Under these circumstances the arrested person’s right to privacy and freedom is restricted and or denied because the police official is exercising a lawful duty and acting with lawful authority and lawful capacity.

What Are A Person’s Rights When Their Home, Person, Vehicle Or Property Is Searched And Or When Their Property Is Seized?

The law authorizes two types of searches, namely a search with a warrant or a warrantless search.  This is briefly discussed as follows:

Search With A Warrant

The obtaining of a warrant to search and seize provides a safeguard against the abuse of public power and authority.  Generally, a police official entering a private premises is required to have a search warrant, but this is NOT an absolute requirement.

The person/police official who seeks a warrant must persuade the court beforehand, that the intrusion or limitation of the person’s right to privacy is justified.

He must produce objective evidence with information under oath, to support his suspicion which in turn will justify the issuing of a warrant (which in turn, is based on the discretion of the court).

In some instances, the conditions stated in the warrant may be unclear, vague or too wide.  Persons subjected to the search and seizure may demand a copy of the warrant and then later challenge the lawfulness of the warrant on various grounds.

This may be brought by way of claim for damages where the issue or execution of the warrant was wrongful.

Another important consequence is that the evidence or information obtained during the unlawful search, may be excluded by the trial court (Section 35 (5) of the Constitution.

Search Without A Warrant

There must be reasonable grounds based on objective facts to justify the police official’s belief that a search without a warrant is justified.

Despite the provisions of S21 (search with a warrant), S22 provides three exceptions which allows for a warrantless search to take place namely:

  1. The person who is authorized to do so, consents to the search;
  2. The police official can justify that due to demonstratable urgency, and his belief on reasonable grounds that:
    • If he applied for a search warrant one would be issued to him; and
    • The delay in obtaining a warrant would defeat the object or purpose of the search.
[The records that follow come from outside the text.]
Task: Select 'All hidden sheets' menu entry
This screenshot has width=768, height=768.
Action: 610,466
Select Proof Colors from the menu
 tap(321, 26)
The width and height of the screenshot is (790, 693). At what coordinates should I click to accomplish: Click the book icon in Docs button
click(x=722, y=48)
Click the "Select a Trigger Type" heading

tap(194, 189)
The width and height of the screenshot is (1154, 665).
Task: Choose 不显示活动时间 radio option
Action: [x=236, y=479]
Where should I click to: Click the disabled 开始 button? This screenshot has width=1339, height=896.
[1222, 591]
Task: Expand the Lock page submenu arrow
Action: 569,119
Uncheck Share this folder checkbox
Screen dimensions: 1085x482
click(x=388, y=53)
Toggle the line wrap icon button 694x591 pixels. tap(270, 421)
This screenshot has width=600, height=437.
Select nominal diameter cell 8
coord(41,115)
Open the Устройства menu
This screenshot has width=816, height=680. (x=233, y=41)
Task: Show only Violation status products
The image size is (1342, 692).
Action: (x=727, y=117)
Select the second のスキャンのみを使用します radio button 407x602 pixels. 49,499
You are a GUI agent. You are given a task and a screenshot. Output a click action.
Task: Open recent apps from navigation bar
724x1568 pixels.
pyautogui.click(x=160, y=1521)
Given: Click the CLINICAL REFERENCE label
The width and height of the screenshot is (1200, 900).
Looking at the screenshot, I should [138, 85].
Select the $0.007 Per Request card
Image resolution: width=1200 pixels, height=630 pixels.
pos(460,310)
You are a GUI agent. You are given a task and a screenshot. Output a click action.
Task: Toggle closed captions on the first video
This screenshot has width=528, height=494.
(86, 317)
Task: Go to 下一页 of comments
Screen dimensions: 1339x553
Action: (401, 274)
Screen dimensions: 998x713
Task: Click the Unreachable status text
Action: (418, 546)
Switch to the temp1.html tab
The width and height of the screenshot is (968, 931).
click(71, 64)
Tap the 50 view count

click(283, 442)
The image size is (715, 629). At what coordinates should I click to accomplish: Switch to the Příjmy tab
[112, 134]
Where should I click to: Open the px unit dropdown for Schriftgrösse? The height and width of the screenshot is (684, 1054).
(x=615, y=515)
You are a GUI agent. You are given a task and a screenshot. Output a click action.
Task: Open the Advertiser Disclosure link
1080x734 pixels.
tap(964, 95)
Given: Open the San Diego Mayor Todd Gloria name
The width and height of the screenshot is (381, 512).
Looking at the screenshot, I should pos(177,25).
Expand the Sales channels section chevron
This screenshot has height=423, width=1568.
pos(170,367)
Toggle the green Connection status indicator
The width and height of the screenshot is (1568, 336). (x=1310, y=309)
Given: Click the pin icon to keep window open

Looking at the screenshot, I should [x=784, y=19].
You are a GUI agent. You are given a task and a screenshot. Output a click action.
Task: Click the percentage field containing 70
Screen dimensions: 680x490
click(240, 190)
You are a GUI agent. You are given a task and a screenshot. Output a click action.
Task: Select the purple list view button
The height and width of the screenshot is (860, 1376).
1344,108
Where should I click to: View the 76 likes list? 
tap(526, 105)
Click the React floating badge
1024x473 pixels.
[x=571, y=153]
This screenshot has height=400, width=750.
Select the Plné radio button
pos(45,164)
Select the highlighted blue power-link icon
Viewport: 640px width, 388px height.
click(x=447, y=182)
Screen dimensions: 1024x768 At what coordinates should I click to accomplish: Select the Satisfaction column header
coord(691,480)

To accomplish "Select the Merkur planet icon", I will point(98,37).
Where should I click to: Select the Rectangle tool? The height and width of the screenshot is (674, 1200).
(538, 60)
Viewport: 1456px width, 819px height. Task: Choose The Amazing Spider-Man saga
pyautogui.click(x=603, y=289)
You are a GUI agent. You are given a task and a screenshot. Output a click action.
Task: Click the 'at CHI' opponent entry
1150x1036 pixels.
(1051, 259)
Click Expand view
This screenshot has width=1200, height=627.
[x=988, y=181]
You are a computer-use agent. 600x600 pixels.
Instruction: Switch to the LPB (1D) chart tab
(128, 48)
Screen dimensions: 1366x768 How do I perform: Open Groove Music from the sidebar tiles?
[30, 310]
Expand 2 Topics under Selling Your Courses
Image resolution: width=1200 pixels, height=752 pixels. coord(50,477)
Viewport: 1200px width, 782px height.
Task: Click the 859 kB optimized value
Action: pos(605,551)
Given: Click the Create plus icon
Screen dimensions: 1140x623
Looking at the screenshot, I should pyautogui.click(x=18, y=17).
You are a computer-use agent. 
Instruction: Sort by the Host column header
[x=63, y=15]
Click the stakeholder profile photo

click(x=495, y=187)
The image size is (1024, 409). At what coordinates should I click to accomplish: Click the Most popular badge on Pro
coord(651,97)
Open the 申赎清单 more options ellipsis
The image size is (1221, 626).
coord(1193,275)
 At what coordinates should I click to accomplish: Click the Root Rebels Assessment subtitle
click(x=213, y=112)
This is where for example an article may be destroyed if the search is delayed.
  3. Regulatory inspections of commercial premises – this will not be dealt with in detail here but essentially, those regulated enterprises which call for periodic or regulatory administrative inspections may be subjected to warrantless inspections.

Warrantless searches place a significant burden on police officials and mere suspicion without evidence will not do.

What Constitutes An Abuse Of Authority During A Search And Seizure Operation?

Authorities are urged to strike a balance between a person’s constitutional rights as opposed to that of the statutory or legal requirements prescribed by the law.  A search or seizure that is carried out without just and reasonable cause may be abusive and malicious.

The abuse of public power and authority during search and seizure operations that are carried out in an insulting, or high-handed manner with reckless disregard for dignity and decency, should not be tolerated.  In certain instances and on a case by case basis, the court does not hesitate to order that the seized items are returned and may also award a punitive costs order against the offending party.

South African citizens are protected against unjustified intrusions on their privacy and property by agents of the state.